++++ Page excerpt

Worst of all time though has to be some of the first Siamsa Cois Lee gigs in Cork years ago, Joan Biaz or Louden Wainright playing a stadium gig in front of 50000 people , truely awful


----------



## Caveat (20 Mar 2009)

Smashbox said:


> I'm going to see Snow Patrol tomorrow, me hopes I wont be returning to add them to this list..


 
Sorry to be a downer SB, but I wouldn't hold my breath - that guy's singing can be desperate live...


----------



## S.L.F (20 Mar 2009)

elefantfresh said:


> Yes - it was in Bristol in 88 or 89 - can't remember the venue - it wasn't the Bierkeller but it was a small place like that. The bouncers were getting heavy handed with people stage diving - they were giving them serious slaps then throwing them back into the crowd - this guy got up and bear hugged a bouncer twice his size and jumped back into the crowd holding onto him. The bouncer got absolutly battered - the music stopped - lights went on and it turned into total mayhem.



Yeah I don't like bouncers either, I think they need a good battering once in a while to even up the slate.

First time I say them was in 1980 then again in 1983 but haven't seen then since. Sadly


----------



## nesbitt (20 Mar 2009)

U2 in the SFX Gardiner Street Dec 23rd, the year was 1979, or could have been 1980.  So I would have been about 14 at the time. Bono jumped onto a huge speaker during the set and started to sing 'just one cornetto' from the HB ad that was running on TV at the time.  I was deaf for a few days afterwards because again we were dancing too near giant speakers.  However at the time I thought the whole thing was brilliant but of course now I know better.....


----------



## Smashbox (20 Mar 2009)

Caveat said:


> Sorry to be a downer SB, but I wouldn't hold my breath - that guy's singing can be desperate live...


 
Ah damn... I'm travelling to Belfast to see them too... rage!


----------



## Complainer (21 Mar 2009)

Mpsox said:


> I can't remember who the band were but 20 odd years ago I went to see Simple Minds in Croker, one of the Irish support bands were pretty awful and people started throwing plastic bottles at them, singer stopped and said if people didn't stop throwing bottles they were walking off, result, a deluge of bottles.


That was an incredible gig. The line up was;

Blue In Heaven 
In Tua Nua
The Waterboys
Lloyd Cole And The Commotions
Simple Minds

I was really into all the acts except Lloyd Cole. I think that was the day that the Waterboys 'robbed' Steve Wickham from In Tua Nua, which was great for the Waterboys and the kiss of death for In Tua Nua. Everything went right on the day. Great company, great craic, fantastic weather, great music. 

Hard to think of a really bad gig. I saw REM in Marlay about 6 years ago, and Stipey just couldn't hold a tune that night, which was a bit of a bummer. I know other people who saw them the following night and swore it was a great gig. I was at their end-of-tour gig at the Point in 2005, which was one of the best gigs I've ever attended. I really hate the Point as a venue, but this was a really super gig.

++++++++

*Short task 1:* From the concert thread, list every act in the line-up that Complainer gives for the Simple Minds gig in Croker.
*Short task 2:*
Answer these questions from the concert thread:
(a) To which city is Smashbox traveling to see Snow Patrol?
(b) At what venue did nesbitt see U2?
(c) In what year was the REM end-of-tour gig at the Point that Complainer attended?

++++ Raw data

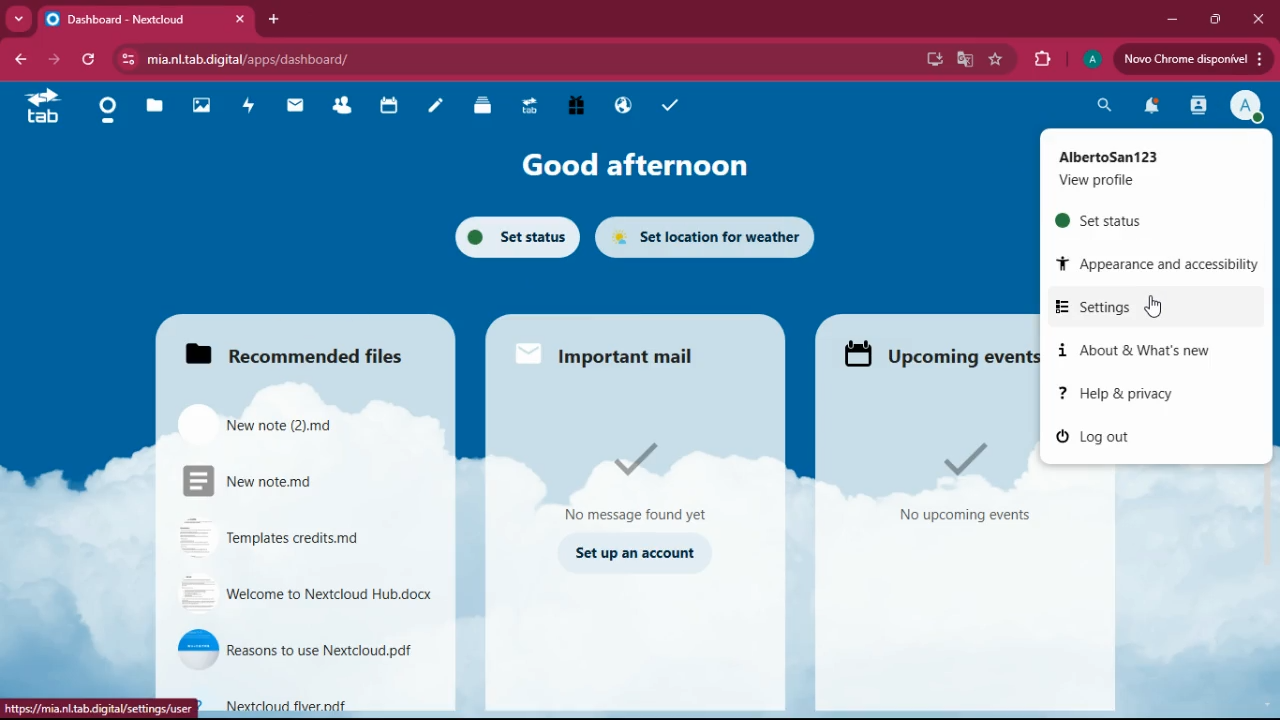 This screenshot has width=1280, height=720. I want to click on calendar, so click(390, 107).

++++++++

*Output 1:*
Blue In Heaven
In Tua Nua
The Waterboys
Lloyd Cole And The Commotions
Simple Minds

*Output 2:*
(a) Belfast
(b) SFX Gardiner Street
(c) 2005